** Opening GIVEN INFORMATION block **

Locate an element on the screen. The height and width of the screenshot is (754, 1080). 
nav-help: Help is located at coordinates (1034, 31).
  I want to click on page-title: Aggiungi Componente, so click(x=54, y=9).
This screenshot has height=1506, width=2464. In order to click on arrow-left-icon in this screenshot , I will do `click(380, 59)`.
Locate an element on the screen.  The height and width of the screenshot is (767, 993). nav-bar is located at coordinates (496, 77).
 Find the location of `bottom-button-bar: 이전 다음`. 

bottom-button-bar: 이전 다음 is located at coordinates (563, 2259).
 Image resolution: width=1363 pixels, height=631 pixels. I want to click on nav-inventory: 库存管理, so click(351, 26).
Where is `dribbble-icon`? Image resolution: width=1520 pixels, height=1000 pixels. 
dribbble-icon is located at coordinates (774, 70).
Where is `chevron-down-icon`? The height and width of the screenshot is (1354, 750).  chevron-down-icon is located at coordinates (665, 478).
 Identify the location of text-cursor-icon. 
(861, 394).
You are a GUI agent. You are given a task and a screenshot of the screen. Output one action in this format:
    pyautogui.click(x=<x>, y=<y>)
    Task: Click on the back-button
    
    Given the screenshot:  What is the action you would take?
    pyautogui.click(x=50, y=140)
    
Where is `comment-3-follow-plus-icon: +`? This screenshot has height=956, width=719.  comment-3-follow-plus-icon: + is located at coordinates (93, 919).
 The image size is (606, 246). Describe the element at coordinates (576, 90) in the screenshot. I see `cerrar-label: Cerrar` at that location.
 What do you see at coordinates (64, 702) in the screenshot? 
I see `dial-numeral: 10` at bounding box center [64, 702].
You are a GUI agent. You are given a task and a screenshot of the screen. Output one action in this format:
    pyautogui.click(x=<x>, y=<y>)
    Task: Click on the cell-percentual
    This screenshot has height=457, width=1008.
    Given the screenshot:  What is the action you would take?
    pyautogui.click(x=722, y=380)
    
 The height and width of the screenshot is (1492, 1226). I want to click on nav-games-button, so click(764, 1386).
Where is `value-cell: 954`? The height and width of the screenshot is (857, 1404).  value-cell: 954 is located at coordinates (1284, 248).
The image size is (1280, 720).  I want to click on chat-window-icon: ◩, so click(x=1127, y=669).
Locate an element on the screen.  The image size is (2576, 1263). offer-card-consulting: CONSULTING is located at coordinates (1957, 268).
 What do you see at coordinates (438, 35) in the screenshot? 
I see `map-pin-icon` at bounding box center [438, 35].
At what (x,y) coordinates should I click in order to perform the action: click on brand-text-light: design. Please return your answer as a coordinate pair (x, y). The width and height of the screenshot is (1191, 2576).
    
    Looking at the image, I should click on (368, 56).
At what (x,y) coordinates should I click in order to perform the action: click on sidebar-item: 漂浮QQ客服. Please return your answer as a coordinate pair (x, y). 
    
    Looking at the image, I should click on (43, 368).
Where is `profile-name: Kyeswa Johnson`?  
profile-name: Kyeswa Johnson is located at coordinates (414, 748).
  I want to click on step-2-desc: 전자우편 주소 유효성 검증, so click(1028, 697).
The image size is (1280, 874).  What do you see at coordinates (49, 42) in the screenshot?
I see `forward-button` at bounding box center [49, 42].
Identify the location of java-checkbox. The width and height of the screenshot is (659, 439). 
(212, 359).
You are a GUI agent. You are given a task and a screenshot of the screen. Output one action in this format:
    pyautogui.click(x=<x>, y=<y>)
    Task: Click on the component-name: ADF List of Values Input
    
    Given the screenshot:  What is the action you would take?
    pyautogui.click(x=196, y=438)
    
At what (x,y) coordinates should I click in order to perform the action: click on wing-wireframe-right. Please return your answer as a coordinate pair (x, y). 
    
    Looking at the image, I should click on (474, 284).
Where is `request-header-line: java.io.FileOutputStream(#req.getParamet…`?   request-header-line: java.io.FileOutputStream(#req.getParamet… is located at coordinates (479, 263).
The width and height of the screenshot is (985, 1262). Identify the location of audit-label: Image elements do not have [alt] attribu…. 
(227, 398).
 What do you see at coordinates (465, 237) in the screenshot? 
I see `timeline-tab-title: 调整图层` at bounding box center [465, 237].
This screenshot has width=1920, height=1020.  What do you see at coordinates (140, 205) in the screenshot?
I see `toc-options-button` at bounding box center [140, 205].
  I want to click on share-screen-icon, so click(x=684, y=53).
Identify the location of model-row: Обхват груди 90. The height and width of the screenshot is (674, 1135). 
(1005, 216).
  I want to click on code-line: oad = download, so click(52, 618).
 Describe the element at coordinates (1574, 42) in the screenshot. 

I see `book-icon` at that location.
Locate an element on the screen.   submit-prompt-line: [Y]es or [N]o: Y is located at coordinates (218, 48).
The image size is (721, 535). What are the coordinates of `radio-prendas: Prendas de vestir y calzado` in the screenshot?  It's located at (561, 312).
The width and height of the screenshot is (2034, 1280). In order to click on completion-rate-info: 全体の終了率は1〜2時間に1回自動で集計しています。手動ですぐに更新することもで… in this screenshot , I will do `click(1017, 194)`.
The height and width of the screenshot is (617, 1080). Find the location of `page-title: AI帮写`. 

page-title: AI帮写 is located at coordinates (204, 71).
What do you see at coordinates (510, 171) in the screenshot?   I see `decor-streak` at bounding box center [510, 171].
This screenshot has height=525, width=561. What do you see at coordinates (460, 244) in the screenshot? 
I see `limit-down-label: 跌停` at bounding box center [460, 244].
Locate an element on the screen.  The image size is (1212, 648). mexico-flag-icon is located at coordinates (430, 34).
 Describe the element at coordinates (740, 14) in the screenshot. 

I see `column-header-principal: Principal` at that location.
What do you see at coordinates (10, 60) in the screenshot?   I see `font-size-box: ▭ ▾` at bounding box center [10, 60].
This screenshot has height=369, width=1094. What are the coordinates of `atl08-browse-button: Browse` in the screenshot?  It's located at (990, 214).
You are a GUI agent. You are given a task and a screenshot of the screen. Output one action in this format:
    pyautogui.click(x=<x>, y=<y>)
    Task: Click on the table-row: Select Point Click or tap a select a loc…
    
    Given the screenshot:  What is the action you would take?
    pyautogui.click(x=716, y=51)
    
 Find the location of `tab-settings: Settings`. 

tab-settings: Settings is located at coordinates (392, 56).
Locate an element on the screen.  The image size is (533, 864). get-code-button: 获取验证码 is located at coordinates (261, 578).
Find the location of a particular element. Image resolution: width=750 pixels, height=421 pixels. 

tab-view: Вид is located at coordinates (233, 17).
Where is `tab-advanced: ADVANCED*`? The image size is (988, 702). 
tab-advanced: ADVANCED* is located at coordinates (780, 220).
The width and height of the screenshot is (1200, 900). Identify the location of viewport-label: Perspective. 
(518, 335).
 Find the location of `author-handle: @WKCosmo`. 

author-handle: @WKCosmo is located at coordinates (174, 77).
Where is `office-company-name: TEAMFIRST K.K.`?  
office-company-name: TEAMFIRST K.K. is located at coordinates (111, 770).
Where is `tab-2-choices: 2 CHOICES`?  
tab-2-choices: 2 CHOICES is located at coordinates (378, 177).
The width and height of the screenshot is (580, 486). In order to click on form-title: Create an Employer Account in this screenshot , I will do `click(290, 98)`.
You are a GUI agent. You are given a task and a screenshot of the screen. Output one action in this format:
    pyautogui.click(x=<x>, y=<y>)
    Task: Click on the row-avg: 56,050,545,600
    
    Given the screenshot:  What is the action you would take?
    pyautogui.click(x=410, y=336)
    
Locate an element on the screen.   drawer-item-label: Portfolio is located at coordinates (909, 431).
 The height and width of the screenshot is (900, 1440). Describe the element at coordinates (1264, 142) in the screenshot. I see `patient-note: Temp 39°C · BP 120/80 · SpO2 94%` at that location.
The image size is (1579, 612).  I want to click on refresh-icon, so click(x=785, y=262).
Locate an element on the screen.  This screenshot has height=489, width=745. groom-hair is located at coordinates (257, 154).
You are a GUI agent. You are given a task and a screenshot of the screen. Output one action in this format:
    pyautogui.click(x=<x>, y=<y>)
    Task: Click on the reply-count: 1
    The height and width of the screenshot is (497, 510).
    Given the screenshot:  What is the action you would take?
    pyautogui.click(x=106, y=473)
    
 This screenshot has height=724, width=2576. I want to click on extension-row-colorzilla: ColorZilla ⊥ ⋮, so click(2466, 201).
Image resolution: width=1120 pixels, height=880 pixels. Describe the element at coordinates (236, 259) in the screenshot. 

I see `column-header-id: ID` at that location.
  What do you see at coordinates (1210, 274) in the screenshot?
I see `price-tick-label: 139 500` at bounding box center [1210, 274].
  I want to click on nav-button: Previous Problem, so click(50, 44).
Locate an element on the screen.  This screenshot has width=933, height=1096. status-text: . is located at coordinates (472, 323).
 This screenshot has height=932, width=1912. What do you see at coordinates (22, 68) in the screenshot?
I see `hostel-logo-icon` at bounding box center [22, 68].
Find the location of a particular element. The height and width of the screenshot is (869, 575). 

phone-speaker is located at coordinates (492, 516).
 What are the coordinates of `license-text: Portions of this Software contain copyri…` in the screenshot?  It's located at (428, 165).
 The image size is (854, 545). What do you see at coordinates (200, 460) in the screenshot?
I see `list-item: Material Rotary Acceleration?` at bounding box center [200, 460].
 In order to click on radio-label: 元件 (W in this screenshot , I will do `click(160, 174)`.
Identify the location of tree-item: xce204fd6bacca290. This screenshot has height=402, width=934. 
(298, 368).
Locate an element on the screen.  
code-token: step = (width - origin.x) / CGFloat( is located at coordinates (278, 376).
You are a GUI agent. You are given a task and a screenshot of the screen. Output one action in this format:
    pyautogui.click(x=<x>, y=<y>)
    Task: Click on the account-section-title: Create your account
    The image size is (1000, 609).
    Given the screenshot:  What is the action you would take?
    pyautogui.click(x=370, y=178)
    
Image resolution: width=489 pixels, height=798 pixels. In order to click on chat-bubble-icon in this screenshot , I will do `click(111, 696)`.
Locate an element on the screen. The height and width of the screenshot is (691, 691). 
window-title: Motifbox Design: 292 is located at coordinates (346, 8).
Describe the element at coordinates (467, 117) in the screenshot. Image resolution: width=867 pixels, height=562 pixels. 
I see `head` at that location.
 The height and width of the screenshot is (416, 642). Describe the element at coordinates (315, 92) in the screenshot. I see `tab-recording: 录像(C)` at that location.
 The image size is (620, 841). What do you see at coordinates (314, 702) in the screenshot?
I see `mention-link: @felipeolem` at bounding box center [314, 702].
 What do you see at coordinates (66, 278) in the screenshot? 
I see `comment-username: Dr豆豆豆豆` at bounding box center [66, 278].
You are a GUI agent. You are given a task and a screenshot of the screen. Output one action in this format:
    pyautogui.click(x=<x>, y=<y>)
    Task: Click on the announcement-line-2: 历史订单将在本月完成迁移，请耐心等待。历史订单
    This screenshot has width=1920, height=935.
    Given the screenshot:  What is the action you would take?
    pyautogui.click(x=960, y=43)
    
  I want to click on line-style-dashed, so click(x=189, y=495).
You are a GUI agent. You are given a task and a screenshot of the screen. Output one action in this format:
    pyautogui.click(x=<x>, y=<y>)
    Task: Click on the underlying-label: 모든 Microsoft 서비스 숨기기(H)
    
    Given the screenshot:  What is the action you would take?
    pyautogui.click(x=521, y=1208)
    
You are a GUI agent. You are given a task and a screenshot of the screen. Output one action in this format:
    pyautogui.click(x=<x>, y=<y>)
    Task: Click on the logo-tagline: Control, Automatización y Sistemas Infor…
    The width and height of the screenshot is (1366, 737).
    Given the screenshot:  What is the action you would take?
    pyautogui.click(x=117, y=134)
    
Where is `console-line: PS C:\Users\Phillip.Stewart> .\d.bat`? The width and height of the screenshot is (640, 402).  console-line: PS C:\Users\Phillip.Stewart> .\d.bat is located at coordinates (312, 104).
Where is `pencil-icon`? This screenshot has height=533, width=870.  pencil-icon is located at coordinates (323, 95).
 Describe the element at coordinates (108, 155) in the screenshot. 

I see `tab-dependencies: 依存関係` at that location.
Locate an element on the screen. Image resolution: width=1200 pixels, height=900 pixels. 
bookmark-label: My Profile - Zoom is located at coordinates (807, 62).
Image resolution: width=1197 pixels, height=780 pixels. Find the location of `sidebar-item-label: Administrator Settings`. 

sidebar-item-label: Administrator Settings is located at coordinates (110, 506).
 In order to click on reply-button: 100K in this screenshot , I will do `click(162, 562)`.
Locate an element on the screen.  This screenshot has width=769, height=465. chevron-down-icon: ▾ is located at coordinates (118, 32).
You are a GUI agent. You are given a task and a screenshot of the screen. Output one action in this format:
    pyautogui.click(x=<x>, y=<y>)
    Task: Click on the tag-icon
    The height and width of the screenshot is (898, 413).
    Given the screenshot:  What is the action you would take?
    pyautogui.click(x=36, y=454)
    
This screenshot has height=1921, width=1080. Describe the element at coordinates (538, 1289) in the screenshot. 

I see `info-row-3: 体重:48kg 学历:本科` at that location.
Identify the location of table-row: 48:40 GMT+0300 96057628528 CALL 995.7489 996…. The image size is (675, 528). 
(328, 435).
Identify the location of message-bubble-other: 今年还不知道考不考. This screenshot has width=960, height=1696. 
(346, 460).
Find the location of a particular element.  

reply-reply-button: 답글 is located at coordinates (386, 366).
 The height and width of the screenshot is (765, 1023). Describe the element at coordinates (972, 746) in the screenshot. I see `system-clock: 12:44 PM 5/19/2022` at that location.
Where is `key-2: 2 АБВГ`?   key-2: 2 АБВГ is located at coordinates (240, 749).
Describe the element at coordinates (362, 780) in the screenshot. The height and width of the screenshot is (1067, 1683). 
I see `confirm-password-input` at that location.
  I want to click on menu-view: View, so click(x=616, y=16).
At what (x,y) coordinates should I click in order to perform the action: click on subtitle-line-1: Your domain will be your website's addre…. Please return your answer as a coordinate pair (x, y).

** Closing GIVEN INFORMATION block **

Can you return, character for character, the records from their very start up to and including the line that contains "The height and width of the screenshot is (1492, 1226)."?

• _OUTPUT OF THE TASK_
Locate an element on the screen. The height and width of the screenshot is (754, 1080). 
nav-help: Help is located at coordinates (1034, 31).
  I want to click on page-title: Aggiungi Componente, so click(x=54, y=9).
This screenshot has height=1506, width=2464. In order to click on arrow-left-icon in this screenshot , I will do `click(380, 59)`.
Locate an element on the screen.  The height and width of the screenshot is (767, 993). nav-bar is located at coordinates (496, 77).
 Find the location of `bottom-button-bar: 이전 다음`. 

bottom-button-bar: 이전 다음 is located at coordinates (563, 2259).
 Image resolution: width=1363 pixels, height=631 pixels. I want to click on nav-inventory: 库存管理, so click(351, 26).
Where is `dribbble-icon`? Image resolution: width=1520 pixels, height=1000 pixels. 
dribbble-icon is located at coordinates (774, 70).
Where is `chevron-down-icon`? The height and width of the screenshot is (1354, 750).  chevron-down-icon is located at coordinates (665, 478).
 Identify the location of text-cursor-icon. 
(861, 394).
You are a GUI agent. You are given a task and a screenshot of the screen. Output one action in this format:
    pyautogui.click(x=<x>, y=<y>)
    Task: Click on the back-button
    
    Given the screenshot:  What is the action you would take?
    pyautogui.click(x=50, y=140)
    
Where is `comment-3-follow-plus-icon: +`? This screenshot has height=956, width=719.  comment-3-follow-plus-icon: + is located at coordinates (93, 919).
 The image size is (606, 246). Describe the element at coordinates (576, 90) in the screenshot. I see `cerrar-label: Cerrar` at that location.
 What do you see at coordinates (64, 702) in the screenshot? 
I see `dial-numeral: 10` at bounding box center [64, 702].
You are a GUI agent. You are given a task and a screenshot of the screen. Output one action in this format:
    pyautogui.click(x=<x>, y=<y>)
    Task: Click on the cell-percentual
    This screenshot has height=457, width=1008.
    Given the screenshot:  What is the action you would take?
    pyautogui.click(x=722, y=380)
    
 The height and width of the screenshot is (1492, 1226). I want to click on nav-games-button, so click(764, 1386).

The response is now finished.